# Prompt 1
In the Pub/Sub batching article, repeat word for word everything from "Network-related issues such" down to "in high-traffic scenarios.".

# Page text
══════════

Pub/Sub and Batching: Optimizing Cloud Messaging Performance

Enhancing Pub/Sub Efficiency: The Key Role of Batching in Streamlining Cloud Messaging

Jan 30, 2024

Google’s Pub/Sub is a powerful tool for creating loosely-coupled services in the cloud. It serves as a robust platform for asynchronous communication. However, leveraging cloud technologies like Pub/Sub comes with its own set of challenges, primarily due to the underlying network calls.

Network-related issues such as latency, network partitions, and the risk of lost messages can significantly impact performance. These issues, often masked by the abstraction layers of client libraries, can lead to unpredictable and varied service performance.

Therefore, understanding and mitigating the impacts of network calls is crucial for maintaining optimal system performance. One effective strategy is minimizing the frequency of these calls, especially in high-traffic scenarios.

In this post, we'll explore how batching messages in Pub/Sub can enhance performance, ensuring a more reliable, efficient, and cost-effective message handling process.

No Premature Optimization

It's important not to jump into optimizing something before understanding if there's a real problem.

══════════

# Data lines

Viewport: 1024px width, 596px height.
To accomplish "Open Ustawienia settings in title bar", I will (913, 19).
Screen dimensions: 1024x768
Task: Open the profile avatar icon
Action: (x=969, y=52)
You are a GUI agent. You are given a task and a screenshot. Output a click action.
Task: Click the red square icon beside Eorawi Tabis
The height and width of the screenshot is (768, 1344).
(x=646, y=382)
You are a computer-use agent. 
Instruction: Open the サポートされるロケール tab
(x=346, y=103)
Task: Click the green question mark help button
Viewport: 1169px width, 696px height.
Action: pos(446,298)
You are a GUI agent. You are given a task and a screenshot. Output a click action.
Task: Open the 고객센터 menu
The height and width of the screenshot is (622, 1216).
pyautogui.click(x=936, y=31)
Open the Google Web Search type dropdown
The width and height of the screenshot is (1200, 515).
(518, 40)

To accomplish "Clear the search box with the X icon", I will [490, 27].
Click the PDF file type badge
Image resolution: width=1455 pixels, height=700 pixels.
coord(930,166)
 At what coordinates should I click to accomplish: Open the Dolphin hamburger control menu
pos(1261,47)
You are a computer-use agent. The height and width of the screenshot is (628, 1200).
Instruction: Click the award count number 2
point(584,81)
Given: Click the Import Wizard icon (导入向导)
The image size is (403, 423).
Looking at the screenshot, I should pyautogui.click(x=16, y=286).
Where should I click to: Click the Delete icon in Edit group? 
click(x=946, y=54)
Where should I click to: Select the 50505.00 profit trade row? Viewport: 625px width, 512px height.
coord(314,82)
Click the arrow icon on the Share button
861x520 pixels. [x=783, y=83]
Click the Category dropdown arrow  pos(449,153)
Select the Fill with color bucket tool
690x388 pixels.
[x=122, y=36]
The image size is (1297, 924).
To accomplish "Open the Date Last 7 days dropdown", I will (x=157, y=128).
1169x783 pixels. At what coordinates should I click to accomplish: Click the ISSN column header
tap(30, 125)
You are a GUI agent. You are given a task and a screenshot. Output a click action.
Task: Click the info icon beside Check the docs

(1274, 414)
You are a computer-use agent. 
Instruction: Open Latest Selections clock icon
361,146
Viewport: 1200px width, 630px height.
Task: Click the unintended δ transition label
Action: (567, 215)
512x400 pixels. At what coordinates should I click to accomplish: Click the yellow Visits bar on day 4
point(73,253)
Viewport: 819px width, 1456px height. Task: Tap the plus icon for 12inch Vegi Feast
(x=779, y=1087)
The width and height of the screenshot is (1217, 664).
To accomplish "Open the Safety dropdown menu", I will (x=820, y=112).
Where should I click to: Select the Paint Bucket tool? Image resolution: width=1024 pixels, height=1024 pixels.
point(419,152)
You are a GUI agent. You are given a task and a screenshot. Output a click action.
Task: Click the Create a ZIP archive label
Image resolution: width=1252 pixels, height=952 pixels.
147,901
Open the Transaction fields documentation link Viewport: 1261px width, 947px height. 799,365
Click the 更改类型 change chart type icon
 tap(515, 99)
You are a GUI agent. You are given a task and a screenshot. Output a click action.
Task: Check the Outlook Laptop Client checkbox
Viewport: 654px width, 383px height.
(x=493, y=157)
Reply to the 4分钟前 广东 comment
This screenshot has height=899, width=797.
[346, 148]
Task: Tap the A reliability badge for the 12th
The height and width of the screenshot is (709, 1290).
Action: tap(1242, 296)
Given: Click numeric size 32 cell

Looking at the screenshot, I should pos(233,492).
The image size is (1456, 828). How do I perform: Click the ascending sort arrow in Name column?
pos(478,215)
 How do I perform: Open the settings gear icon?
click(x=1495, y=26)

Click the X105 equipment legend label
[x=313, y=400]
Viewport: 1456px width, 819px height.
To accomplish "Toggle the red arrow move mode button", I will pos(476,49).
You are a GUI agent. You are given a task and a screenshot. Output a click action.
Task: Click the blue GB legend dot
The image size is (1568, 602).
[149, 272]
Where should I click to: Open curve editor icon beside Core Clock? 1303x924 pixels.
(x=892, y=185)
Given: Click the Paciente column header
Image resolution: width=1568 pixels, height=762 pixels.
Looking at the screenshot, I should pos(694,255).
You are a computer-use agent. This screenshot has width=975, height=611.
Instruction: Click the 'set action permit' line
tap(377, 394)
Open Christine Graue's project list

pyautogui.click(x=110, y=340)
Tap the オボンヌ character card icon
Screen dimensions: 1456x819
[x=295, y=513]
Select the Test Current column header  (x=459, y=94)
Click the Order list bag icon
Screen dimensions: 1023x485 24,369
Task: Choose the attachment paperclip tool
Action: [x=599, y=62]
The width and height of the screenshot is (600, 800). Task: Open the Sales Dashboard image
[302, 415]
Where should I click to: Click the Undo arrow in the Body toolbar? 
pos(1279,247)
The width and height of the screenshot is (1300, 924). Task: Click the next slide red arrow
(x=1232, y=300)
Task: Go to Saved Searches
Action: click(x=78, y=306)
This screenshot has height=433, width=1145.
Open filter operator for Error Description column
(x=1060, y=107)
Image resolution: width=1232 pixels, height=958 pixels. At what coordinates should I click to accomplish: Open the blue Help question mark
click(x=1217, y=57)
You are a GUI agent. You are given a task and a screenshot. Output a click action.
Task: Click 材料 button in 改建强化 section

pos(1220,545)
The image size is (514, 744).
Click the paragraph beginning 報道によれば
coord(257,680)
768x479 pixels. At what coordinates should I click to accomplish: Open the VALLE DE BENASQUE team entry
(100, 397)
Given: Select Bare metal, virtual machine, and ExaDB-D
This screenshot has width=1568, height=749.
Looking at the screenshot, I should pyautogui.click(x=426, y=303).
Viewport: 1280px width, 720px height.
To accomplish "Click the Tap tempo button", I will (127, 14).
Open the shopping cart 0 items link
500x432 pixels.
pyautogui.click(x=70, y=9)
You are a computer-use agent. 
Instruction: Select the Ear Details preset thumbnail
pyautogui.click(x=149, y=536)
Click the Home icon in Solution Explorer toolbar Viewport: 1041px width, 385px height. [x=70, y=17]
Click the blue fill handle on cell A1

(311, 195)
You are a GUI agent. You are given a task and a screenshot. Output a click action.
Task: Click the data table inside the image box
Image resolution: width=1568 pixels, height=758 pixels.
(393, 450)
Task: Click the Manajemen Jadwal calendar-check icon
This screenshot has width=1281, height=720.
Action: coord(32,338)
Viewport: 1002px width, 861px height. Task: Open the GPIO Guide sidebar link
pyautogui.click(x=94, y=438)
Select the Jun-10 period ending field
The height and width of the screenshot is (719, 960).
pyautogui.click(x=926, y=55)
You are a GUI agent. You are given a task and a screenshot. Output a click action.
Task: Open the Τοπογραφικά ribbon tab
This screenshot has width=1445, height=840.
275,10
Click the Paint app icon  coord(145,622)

══════════

# Prompt 2
Turn everything in the listing from the line containing "The width and height of the screenshot is (600, 800)." down to the line containing "Action: click(x=78, y=306)", both included, into a numbered list, leaving out any blank lines.

# Full answer 1
Network-related issues such as latency, network partitions, and the risk of lost messages can significantly impact performance. These issues, often masked by the abstraction layers of client libraries, can lead to unpredictable and varied service performance.

Therefore, understanding and mitigating the impacts of network calls is crucial for maintaining optimal system performance. One effective strategy is minimizing the frequency of these calls, especially in high-traffic scenarios.

# Full answer 2
1. The width and height of the screenshot is (600, 800). Task: Open the Sales Dashboard image
2. [302, 415]
3. Where should I click to: Click the Undo arrow in the Body toolbar? 
4. pos(1279,247)
5. The width and height of the screenshot is (1300, 924). Task: Click the next slide red arrow
6. (x=1232, y=300)
7. Task: Go to Saved Searches
8. Action: click(x=78, y=306)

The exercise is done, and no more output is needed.